At first, Facebook did not understand that businessman Abu Mohsin Khan would commit suicide by shooting himself in the head with a pistol. The Criminal Investigation Department (CID) of the police told Facebook that Mohsin was normal at the beginning of the live, they did not think he would commit suicide.
CID Chief Additional Inspector General (IGP) Mahbubur Rahman made the remarks at a seminar on suicide prevention at the Malibagh CID office on Wednesday afternoon. Mohsin is the father-in-law of the filmmaker Riaz.
Abu Mohsin Khan, 56, was a businessman by profession. He is the father-in-law of the filmmaker Riaz. He lived in his flat in building No. 25, Road No. 6, Dhanmondi. He came to Facebook Live from that house at around 9 pm on February 2 and shot himself in the head with his licensed pistol. The news quickly spread on Facebook.
CID chief Mahbubur Rahman said, “Mohsin was on Facebook Live for more than 16 and a half minutes. Why did CID not know about this live incident? I sat down with the CID cyber police officers. Am I not responsible? What could I do to prevent it? No one blamed me for this.
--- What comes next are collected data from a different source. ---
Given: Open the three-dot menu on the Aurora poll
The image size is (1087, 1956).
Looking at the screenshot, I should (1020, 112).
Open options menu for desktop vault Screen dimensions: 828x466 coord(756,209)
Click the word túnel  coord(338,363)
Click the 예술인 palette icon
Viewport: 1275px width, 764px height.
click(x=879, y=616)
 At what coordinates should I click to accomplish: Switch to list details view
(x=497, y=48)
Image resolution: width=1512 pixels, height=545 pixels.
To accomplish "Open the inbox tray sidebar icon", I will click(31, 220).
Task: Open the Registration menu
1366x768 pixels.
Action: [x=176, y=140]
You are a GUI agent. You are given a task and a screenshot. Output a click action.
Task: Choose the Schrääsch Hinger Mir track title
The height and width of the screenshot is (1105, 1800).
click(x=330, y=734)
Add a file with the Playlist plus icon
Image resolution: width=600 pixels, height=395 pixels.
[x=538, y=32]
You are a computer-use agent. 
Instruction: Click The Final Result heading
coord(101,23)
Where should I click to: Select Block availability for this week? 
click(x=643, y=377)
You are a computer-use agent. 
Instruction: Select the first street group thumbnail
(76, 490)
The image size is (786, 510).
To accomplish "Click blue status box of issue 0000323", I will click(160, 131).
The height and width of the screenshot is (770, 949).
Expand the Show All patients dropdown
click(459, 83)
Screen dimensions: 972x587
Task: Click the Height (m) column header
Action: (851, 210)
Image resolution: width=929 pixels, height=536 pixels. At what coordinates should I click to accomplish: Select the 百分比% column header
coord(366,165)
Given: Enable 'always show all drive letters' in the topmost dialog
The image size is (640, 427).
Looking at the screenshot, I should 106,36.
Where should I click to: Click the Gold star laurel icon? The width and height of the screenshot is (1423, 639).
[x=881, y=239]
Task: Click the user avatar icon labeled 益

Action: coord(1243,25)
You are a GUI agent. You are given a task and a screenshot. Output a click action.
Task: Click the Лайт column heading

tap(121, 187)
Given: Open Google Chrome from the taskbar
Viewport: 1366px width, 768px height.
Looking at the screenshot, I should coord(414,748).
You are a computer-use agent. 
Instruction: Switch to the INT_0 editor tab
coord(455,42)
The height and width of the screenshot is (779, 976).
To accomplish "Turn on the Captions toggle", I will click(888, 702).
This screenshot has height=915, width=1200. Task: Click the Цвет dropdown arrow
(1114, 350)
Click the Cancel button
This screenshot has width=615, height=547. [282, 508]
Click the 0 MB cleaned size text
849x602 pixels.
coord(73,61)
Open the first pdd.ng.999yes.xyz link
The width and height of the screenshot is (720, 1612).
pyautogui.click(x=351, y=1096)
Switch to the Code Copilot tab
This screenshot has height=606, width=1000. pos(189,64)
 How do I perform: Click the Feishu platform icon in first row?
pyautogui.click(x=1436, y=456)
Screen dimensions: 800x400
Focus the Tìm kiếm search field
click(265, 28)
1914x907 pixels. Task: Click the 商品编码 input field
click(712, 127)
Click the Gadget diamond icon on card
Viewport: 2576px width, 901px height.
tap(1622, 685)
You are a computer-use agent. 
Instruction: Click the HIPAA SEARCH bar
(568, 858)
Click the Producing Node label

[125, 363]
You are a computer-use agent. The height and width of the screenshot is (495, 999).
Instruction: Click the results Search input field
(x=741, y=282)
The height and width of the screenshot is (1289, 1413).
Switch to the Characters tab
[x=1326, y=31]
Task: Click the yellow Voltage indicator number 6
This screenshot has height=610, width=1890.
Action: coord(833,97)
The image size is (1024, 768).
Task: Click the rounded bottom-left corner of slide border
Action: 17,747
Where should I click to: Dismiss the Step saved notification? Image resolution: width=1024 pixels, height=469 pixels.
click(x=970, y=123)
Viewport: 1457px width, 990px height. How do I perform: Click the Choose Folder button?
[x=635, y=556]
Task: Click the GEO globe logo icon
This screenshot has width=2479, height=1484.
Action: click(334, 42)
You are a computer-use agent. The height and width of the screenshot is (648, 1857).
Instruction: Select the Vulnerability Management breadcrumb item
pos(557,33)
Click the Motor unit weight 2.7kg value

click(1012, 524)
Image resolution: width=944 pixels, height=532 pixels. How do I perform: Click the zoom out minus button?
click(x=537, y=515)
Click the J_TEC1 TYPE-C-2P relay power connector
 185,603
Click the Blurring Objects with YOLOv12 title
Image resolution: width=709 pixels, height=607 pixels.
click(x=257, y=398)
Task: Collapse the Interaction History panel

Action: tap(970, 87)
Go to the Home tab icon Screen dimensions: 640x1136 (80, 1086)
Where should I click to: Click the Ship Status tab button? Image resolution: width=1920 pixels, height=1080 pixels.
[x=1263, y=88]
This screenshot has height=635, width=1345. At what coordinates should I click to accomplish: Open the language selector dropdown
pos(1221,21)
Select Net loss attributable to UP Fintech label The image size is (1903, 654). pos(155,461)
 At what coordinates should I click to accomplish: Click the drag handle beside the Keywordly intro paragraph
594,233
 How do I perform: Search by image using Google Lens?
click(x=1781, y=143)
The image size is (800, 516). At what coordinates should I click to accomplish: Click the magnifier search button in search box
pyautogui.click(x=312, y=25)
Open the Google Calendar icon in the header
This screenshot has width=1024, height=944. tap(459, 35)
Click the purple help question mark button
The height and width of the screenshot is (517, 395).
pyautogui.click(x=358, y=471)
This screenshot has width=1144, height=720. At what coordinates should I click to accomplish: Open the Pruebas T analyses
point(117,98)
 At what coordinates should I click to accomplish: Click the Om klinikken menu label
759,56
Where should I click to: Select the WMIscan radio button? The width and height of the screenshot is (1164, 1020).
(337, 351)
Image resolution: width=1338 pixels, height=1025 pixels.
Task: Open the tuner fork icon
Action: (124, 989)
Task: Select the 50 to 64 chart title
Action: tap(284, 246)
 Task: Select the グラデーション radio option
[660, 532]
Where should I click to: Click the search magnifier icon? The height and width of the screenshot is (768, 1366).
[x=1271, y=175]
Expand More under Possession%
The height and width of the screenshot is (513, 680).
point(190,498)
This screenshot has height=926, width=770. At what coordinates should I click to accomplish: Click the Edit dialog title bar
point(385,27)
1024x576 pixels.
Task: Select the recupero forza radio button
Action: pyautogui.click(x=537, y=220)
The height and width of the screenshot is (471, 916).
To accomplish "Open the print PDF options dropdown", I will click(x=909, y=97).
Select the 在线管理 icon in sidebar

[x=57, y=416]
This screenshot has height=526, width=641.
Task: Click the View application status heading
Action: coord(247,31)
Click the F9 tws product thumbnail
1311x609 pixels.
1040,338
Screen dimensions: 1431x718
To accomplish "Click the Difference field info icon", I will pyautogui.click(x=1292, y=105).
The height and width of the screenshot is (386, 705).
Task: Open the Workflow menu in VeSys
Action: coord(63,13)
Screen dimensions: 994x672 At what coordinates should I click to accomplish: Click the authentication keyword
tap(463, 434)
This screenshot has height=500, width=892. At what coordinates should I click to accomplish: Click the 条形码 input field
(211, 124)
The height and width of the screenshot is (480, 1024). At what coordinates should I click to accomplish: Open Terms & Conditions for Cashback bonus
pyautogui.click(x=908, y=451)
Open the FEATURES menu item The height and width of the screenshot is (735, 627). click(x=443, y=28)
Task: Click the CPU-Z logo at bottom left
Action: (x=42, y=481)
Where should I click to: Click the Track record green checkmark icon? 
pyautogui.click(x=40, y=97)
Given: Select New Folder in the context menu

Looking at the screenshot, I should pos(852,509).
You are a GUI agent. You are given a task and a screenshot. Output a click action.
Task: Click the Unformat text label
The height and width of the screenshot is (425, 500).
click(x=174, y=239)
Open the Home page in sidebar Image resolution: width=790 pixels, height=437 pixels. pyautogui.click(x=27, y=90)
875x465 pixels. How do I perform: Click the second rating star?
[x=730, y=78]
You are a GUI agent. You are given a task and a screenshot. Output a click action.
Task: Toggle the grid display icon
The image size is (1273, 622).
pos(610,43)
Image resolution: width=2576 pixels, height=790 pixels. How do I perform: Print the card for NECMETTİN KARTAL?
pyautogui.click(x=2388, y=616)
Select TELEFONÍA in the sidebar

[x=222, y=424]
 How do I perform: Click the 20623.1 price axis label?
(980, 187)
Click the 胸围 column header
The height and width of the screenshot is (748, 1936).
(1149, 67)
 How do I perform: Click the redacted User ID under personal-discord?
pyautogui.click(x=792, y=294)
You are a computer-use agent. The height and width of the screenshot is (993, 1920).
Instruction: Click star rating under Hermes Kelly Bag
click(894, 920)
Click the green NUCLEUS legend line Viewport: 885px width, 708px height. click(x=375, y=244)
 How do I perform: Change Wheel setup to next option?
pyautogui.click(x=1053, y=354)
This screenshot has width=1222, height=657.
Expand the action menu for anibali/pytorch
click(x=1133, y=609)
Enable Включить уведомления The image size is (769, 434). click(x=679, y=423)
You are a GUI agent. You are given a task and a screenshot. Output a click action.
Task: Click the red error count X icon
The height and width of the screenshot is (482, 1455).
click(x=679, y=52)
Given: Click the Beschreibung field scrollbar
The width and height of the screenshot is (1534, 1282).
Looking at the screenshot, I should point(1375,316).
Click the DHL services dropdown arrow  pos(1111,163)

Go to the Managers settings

I blamed myself for what I saw. ‘
The CID chief said Facebook had been contacted, adding that “Facebook told us that Mohsin was normal at the beginning of the live talk, they did not think he would commit suicide.” The way he was talking at first, they (Facebook) did not understand that Mohsin would commit suicide. At first Mohsin was talking about family life, personal life, business life. Due to this, Facebook could not understand the issue of suicide. Two and a half minutes before the end of the live, Facebook realized that Mohsin would commit suicide. Facebook has been asked to work with us to prevent suicide. ”
Mahbubur Rahman said the CID was working to prevent suicide. “When Mohsin started live, who was watching live, we tried to track them down from the cyber police,” he said. The purpose of tracking is not to blame anyone, but to make them aware. So that in future they can be aware and let us know. ‘
999 has prevented one and a half thousand suicides in 4 years
In the last four years since the launch of National Emergency Service 999, it has been possible to prevent 1,492 suicides by answering the phone, said Tabarak Ullah, Additional Deputy Inspector General of 999. He said police had recovered 1,135 bodies of those who had committed suicide in the last four years by answering phone calls. Launched in 2016, the National Emergency Service 999 is currently working with 500 manpower. As of January 31 this year, about 3 and a half crore calls have been received on 999. Of this, 1 crore 15 lakh phone calls have been provided, which is 33 percent of the total calls. Of these, 8 per cent are police services, 9 per cent are fire services and 11 per cent are ambulance services.